The Rise of Phoenixes Season 1 Review

By Jonathon Wilson - September 14, 2018 (Last updated: December 3, 2023)
The Rise of the Phoenixes Review
By Jonathon Wilson - September 14, 2018 (Last updated: December 3, 2023)
3.5

Summary

The Rise of the Phoenixes is a handsome, complex Chinese epic, but it’s built for 70 long episodes, and you can’t half tell.

Oh, look, Netflix is making my life difficult again. Here I was, quite looking forward to picking up a weekly show, especially one like The Rise of the Phoenixes, which emerges from the Middle Kingdom with an impressive creative pedigree, including Shen Yan and Liu Haibo as directors, and artistic direction and costuming courtesy of William Chang Suk-ping, who provided the same for The Grandmaster. But let it never be said that anything in my world is so straightforward. Today Netflix debuted the first fifteen episodes, with plans to deliver another 55 in the coming weeks. That’s a 70-episode season order, folks, which is somehow even more ridiculous than Undercover Law, although at least The Rise of the Phoenixes had the decency to only drop the first 15 at once rather than the whole lot.
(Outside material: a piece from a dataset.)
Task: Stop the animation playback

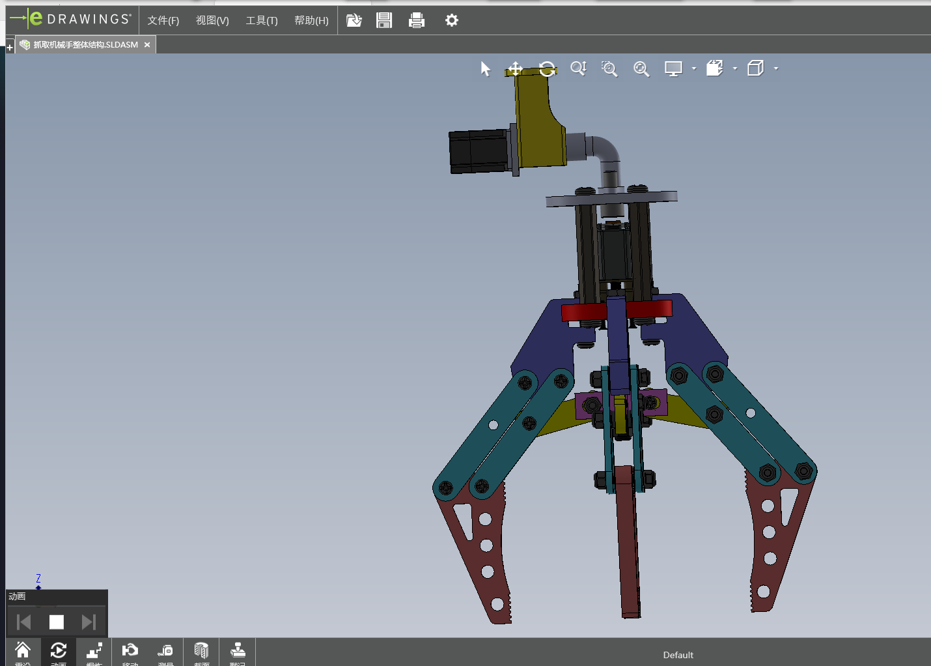Action: 57,622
This, then, is another first impressions piece, so take the score with a pinch of salt. But I’ve watched the first few episodes and can probably give an adequate suggestion of if you might like The Rise of the Phoenixes or not – providing, of course, you have enough time on your hands to sit through it.

And it can be a tough sit, let me tell you. Not that it’s bad – far from it. It’s actually exceedingly well-made and incredibly handsome, adapting a plot (loosely) from Huang Quan, a novel by Tianxia Guiyuan. But it’s a story designed to be told across 70 45-minute episodes, so the pace is glacial and there’s an awful lot of narrative and historical detail to establish before things get moving.

In some ways, it’s your typical meaty romantic drama, with plenty of royal intrigue and such, but it’s also steeped in ancient Chinese culture, with class and gender playing significant roles. Feng Zhi Wei, for instance, played by big-screen actress Ni Ni making her television debut, has to cross-dress as a man to protect her true identity.

But what really stands out about The Rise of the Phoenixes is atmosphere and attention to period detail, which will inevitably go over well with anyone who’s into such things. There are no shortage of such shows, even Mandarin-language ones, but none on Netflix quite like this; not crafted with this degree of patience, care and seriousness. This isn’t binge-watch material, and it isn’t a laidback time-killer – it’s a big, complex, grown-up story, rich in culture and period flourish, delivered by a talented creative team and performed by an enthusiastic cast. If that sounds like your kind of thing, put some time aside. Let me know how it shakes out.